Even Rep. Eric Cantor, R-Va., has thrown his opinion into the ring, accusing de Blasio of “waging a war against children.” But people like United Federation of Teachers President Michael Mulgrew are standing in de Blasio’s corner.

“I’m glad the DOE has taken an important first step in vetoing some particularly troublesome pending colocations,” said Mulgrew in a statement.

Ansari called de Blasio’s decision good governing.

“This is good education policy and an uplifting start to bring fairness and equity to our schools,” said Ansari. “Although there are arguments to be made for having reversed many more inherited colocations on the table, it is clear that the administration used fair and objective criteria to make this decision.”

Charter school debates aren’t the only thing de Blasio’s wrestling with in education. Recently, more than a dozen elected officials trekked through the city streets and collected petition signatures to continue to build support for New York City’s plan for universal pre-K and expanded after-school programs.

“New York City is ready to make universal pre-K and after-school [programs] for middle school students a reality,” said City Council Speaker Melissa Mark-Viverito in a statement. “New Yorkers are behind this plan, the New York City Council is behind this plan, and today we are out organizing across the city with a simple message: Albany, let us do it.”

De Blasio’s plan involves providing access to universal pre-K for all 4-year-olds for the first time in New York City’s history.

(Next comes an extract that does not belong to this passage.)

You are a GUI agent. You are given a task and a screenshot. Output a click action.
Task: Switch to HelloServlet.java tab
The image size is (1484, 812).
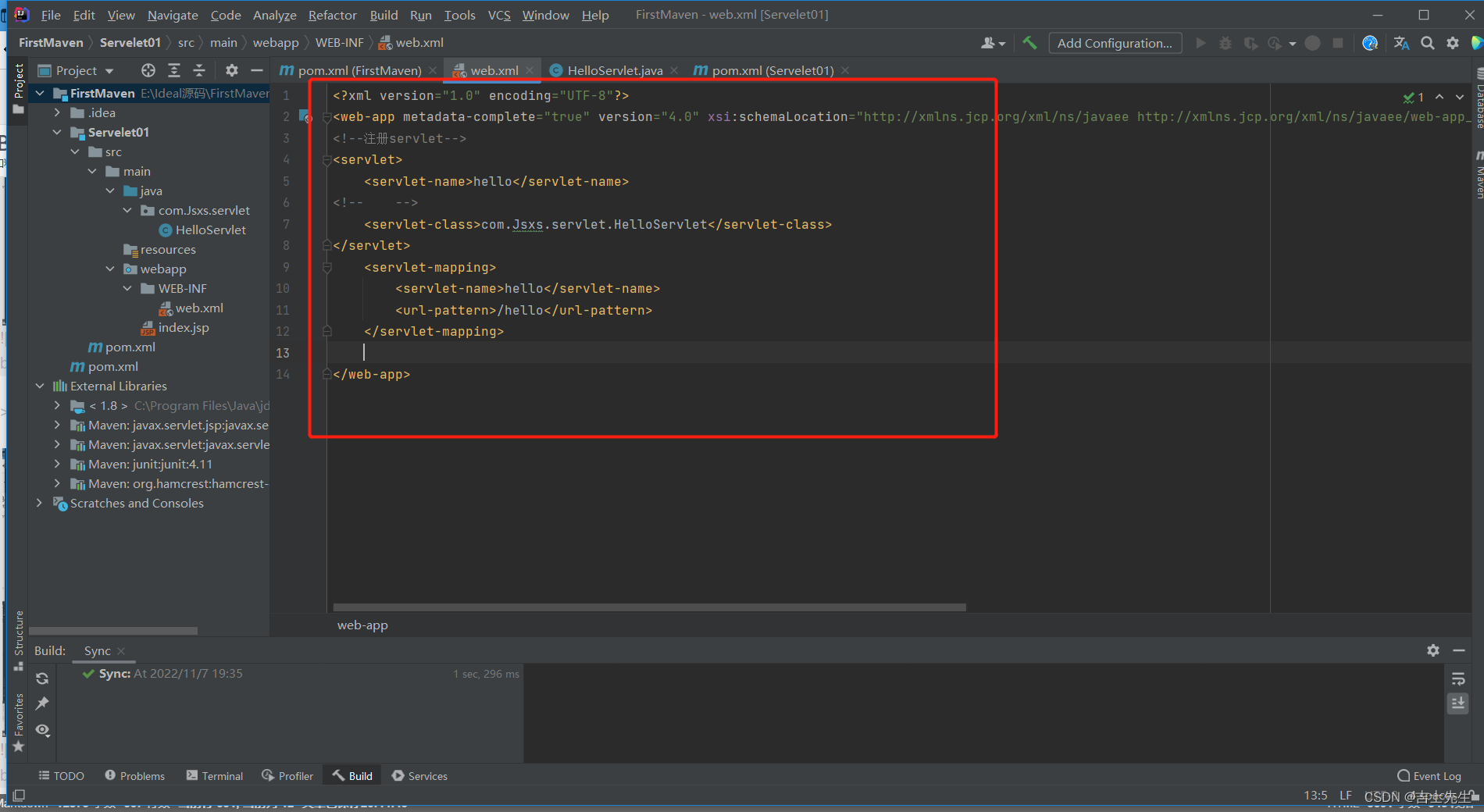[x=615, y=70]
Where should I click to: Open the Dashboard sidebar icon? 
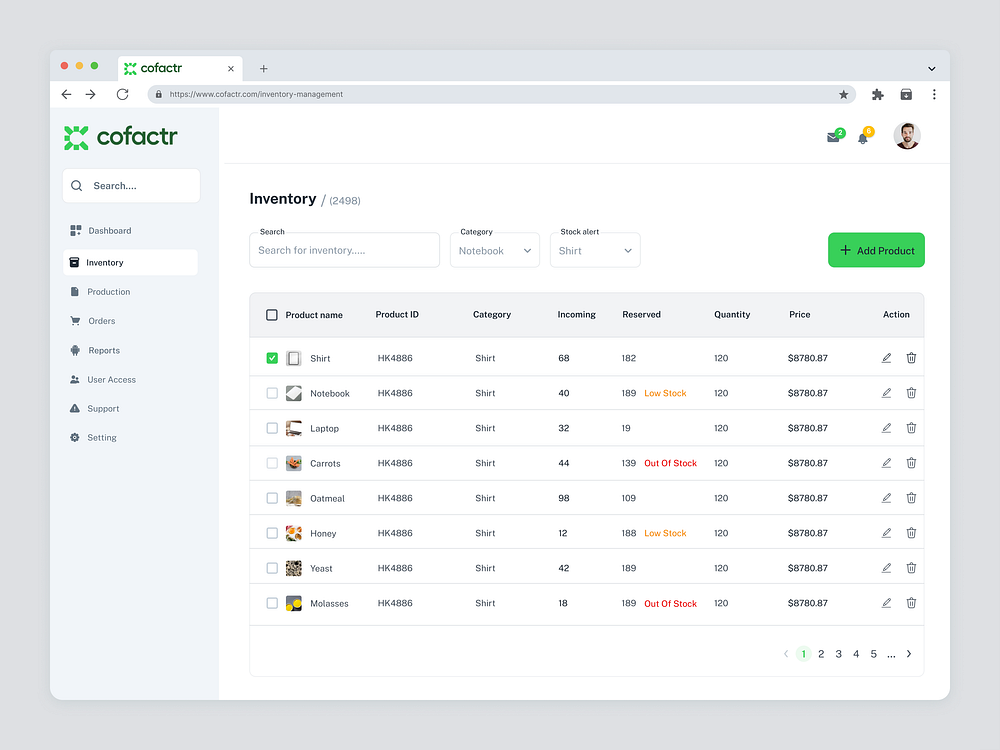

Currently, according to the de Blasio administration, 53,767 children receive “inadequate” part-time pre-K or no pre-K at all, but more than 73,000 4-year-olds would receive pre-K at full implementation of the plan. The city’s plan would also expand after-school opportunities for middle school students, adding new programs between 3 p.m. and 6 p.m. in academics, athletics and other recreational activities.